» Source information
* * *

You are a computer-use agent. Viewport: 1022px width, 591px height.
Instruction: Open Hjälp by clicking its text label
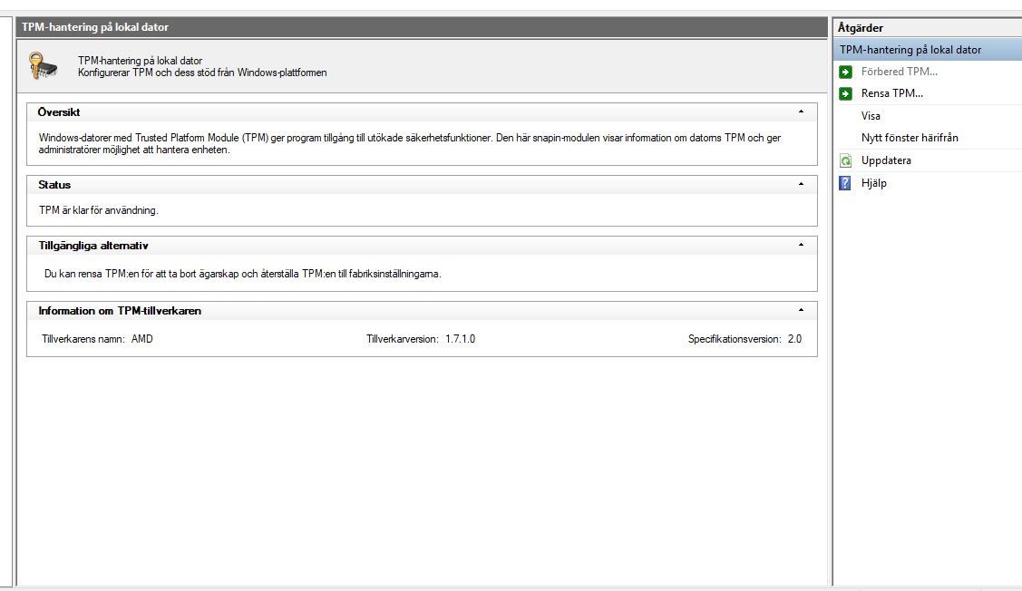pyautogui.click(x=873, y=183)
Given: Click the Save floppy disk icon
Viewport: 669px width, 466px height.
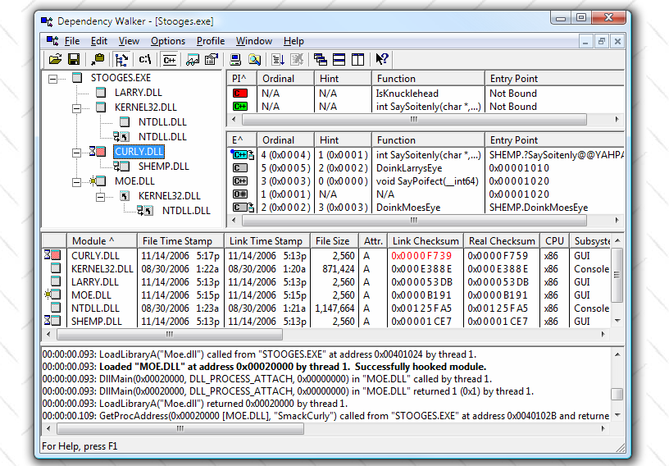Looking at the screenshot, I should [x=73, y=59].
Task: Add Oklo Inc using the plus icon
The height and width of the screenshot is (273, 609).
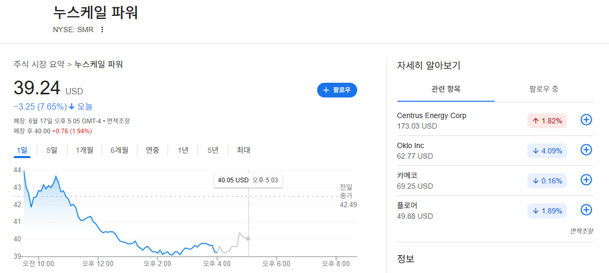Action: (586, 150)
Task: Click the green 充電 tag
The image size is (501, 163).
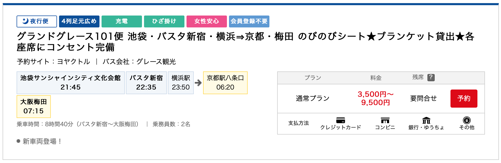Action: click(121, 21)
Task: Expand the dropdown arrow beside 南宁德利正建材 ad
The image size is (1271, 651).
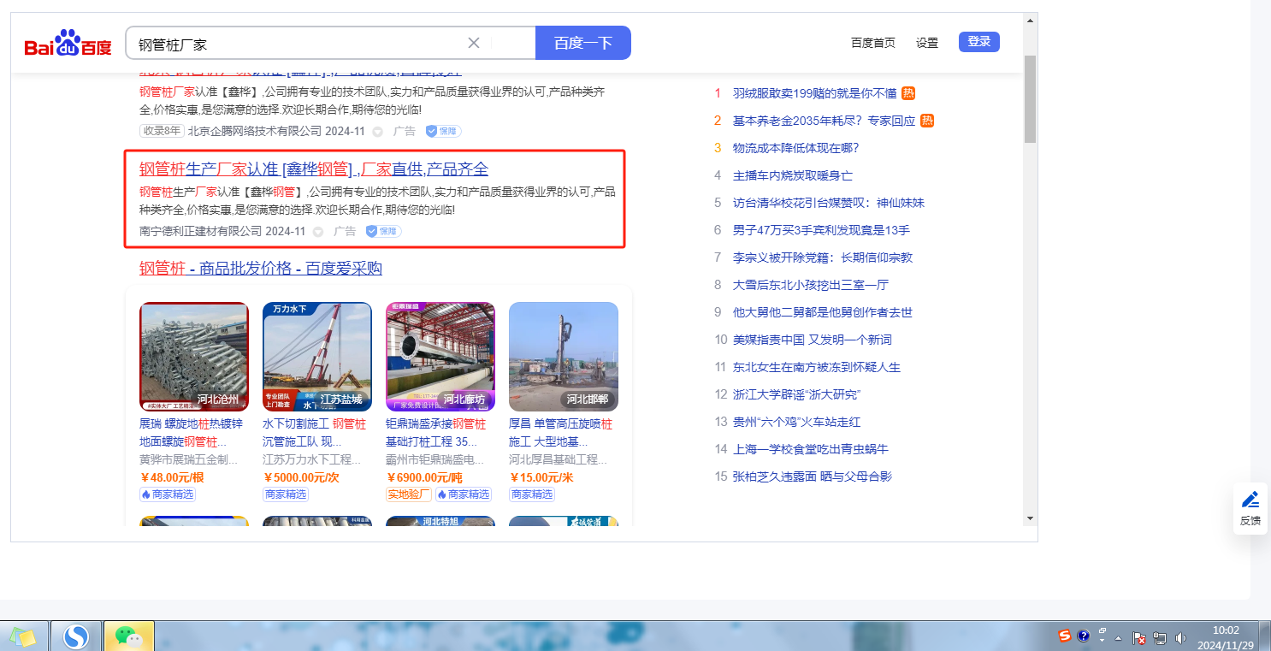Action: (x=318, y=232)
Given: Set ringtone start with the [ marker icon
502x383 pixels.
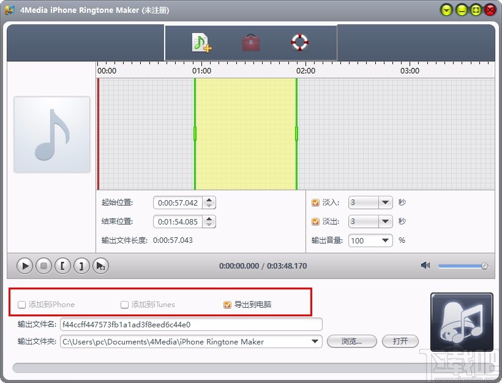Looking at the screenshot, I should tap(62, 266).
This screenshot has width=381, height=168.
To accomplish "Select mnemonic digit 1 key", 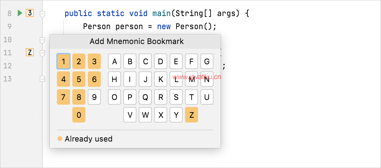I will (x=63, y=61).
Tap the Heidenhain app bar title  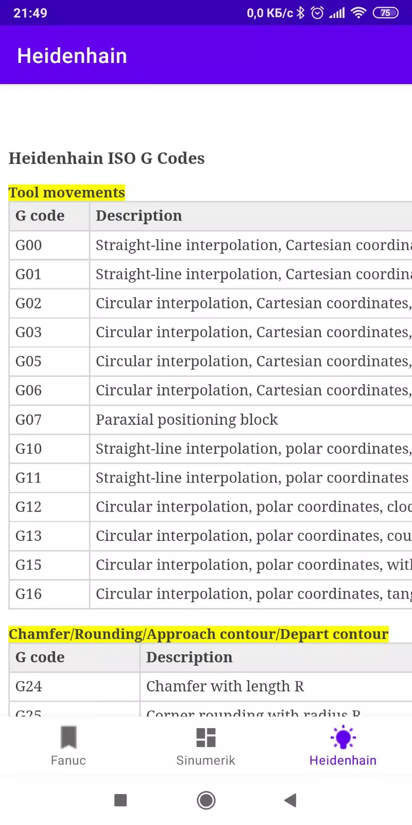click(72, 56)
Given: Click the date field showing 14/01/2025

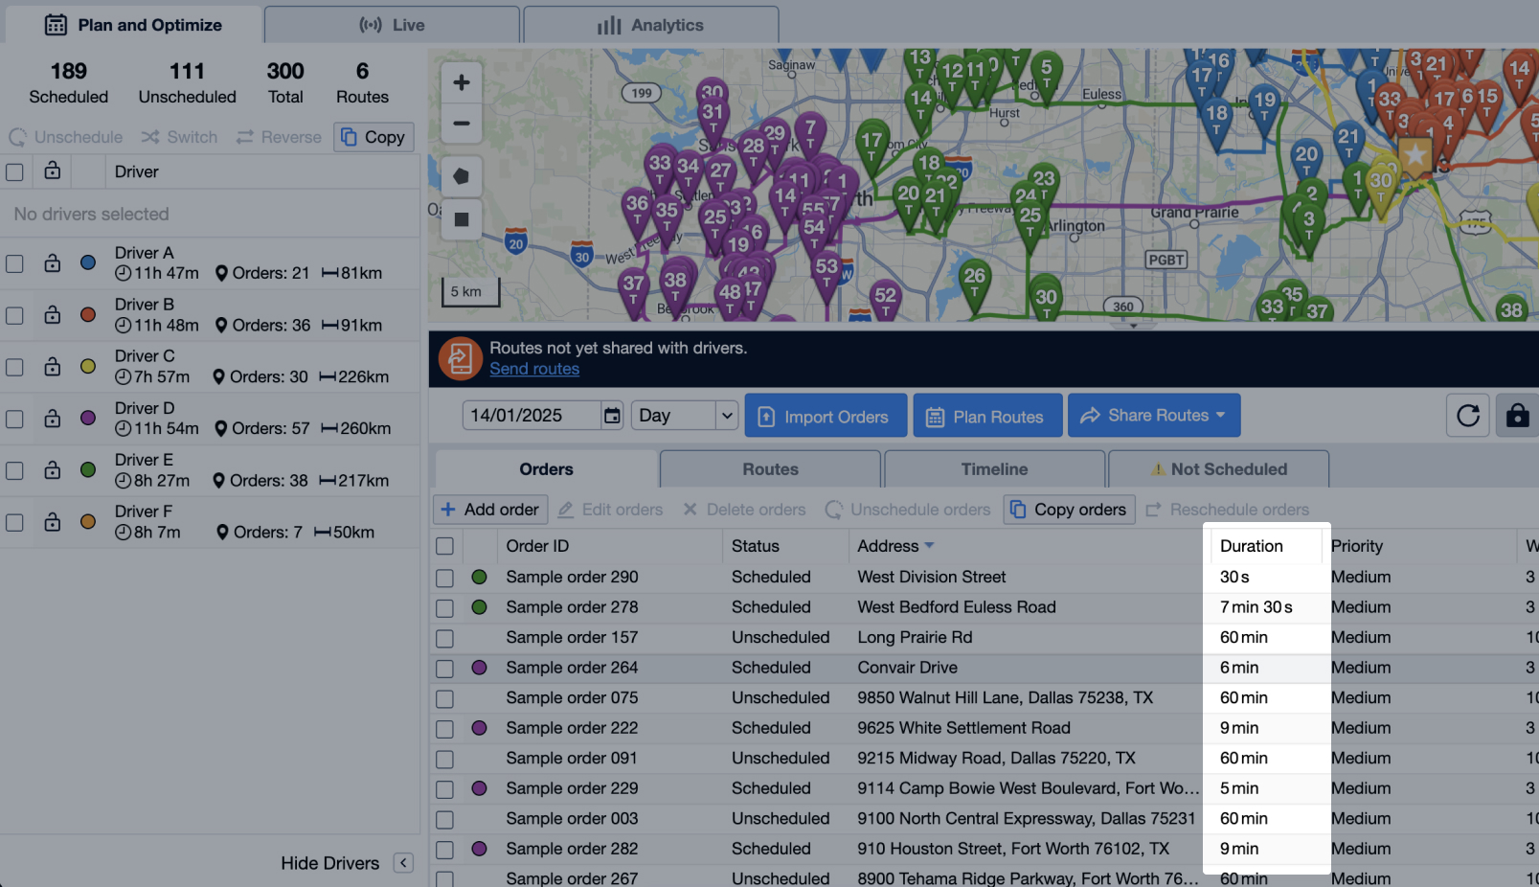Looking at the screenshot, I should pos(531,416).
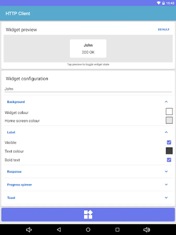Image resolution: width=176 pixels, height=235 pixels.
Task: Open Widget colour white swatch
Action: coord(169,111)
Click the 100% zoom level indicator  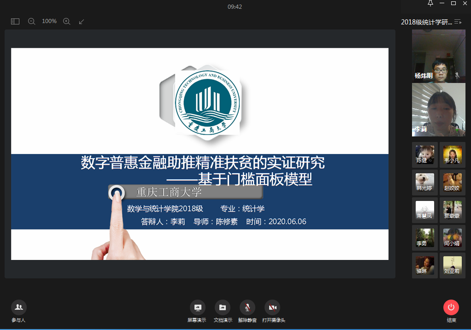[49, 21]
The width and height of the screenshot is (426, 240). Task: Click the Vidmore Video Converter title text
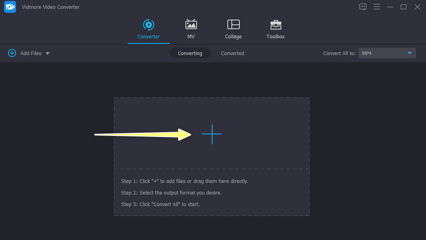tap(51, 7)
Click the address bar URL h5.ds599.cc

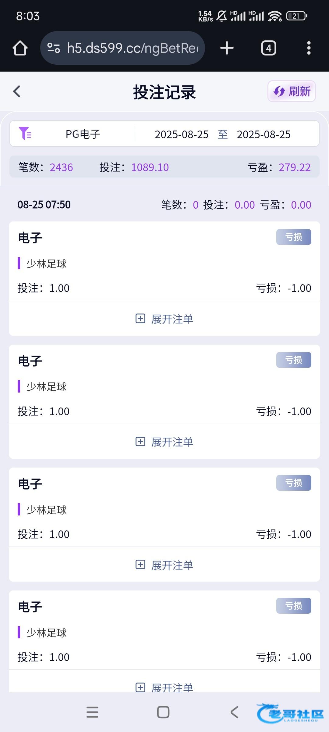click(x=133, y=48)
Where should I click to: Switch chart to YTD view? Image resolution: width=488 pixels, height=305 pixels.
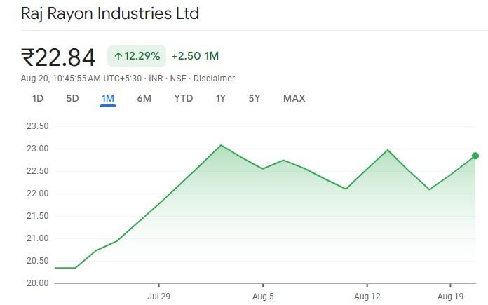pos(183,99)
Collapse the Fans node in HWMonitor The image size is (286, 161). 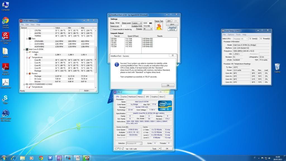tap(27, 39)
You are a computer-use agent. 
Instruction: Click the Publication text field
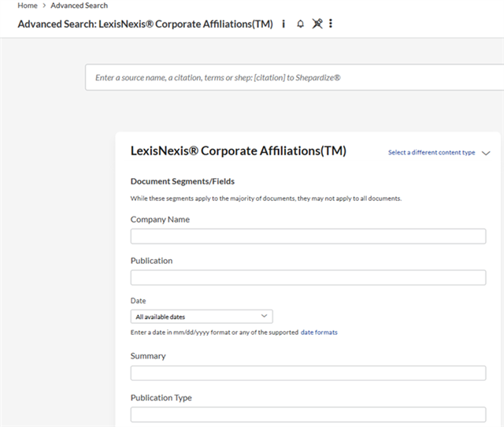tap(308, 277)
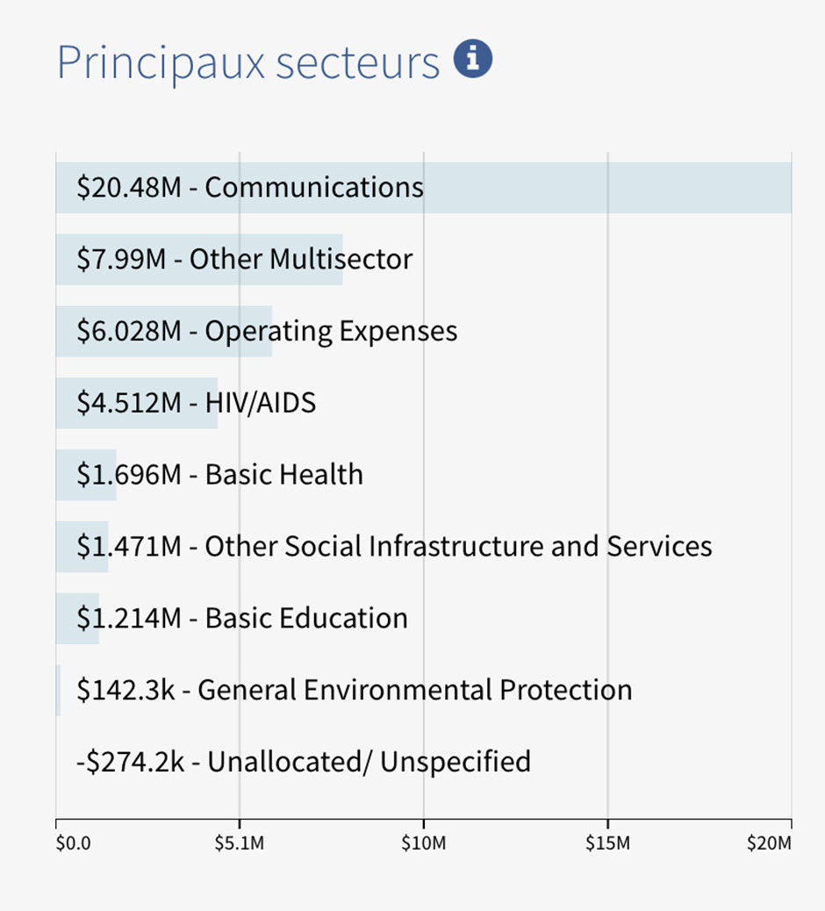Screen dimensions: 825x911
Task: Click the $20.48M value label text
Action: pos(129,188)
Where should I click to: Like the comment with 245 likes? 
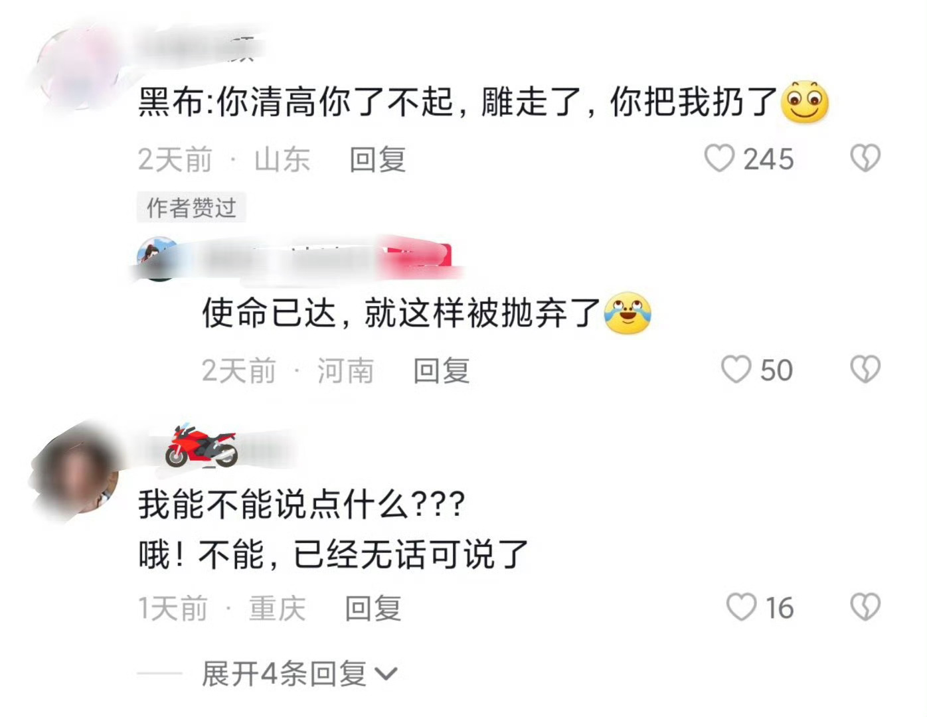point(719,159)
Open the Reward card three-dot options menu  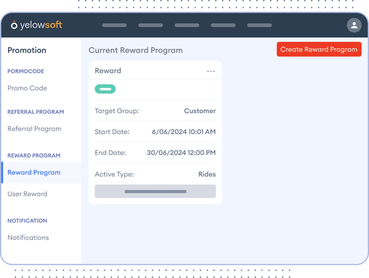(211, 71)
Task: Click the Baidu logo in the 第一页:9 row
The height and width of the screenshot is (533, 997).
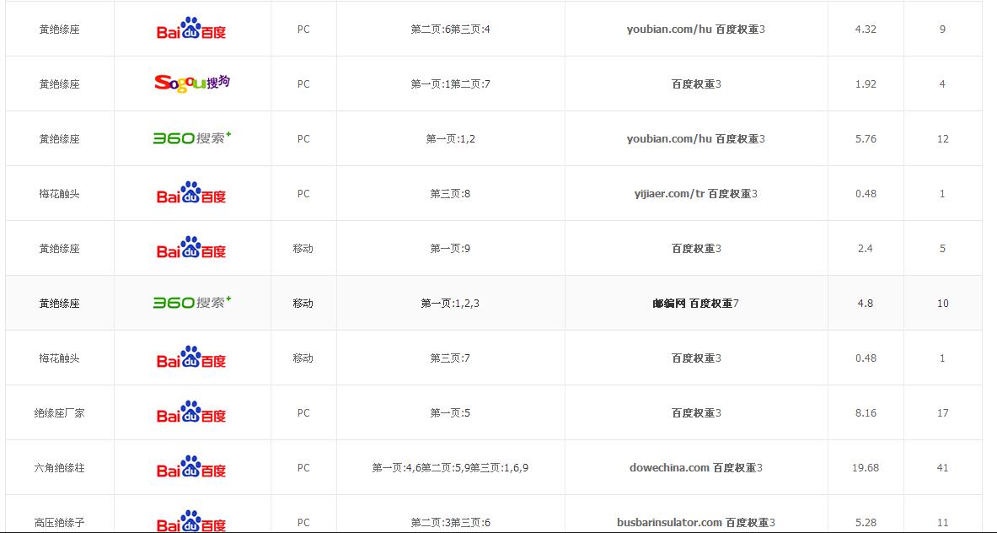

* * *

» Your instructions
Show every line of the listing that includes the word "agent".

» Reply to the exercise
You are a computer-use agent. Viewport: 1022px width, 591px height.
You are a computer-use agent. 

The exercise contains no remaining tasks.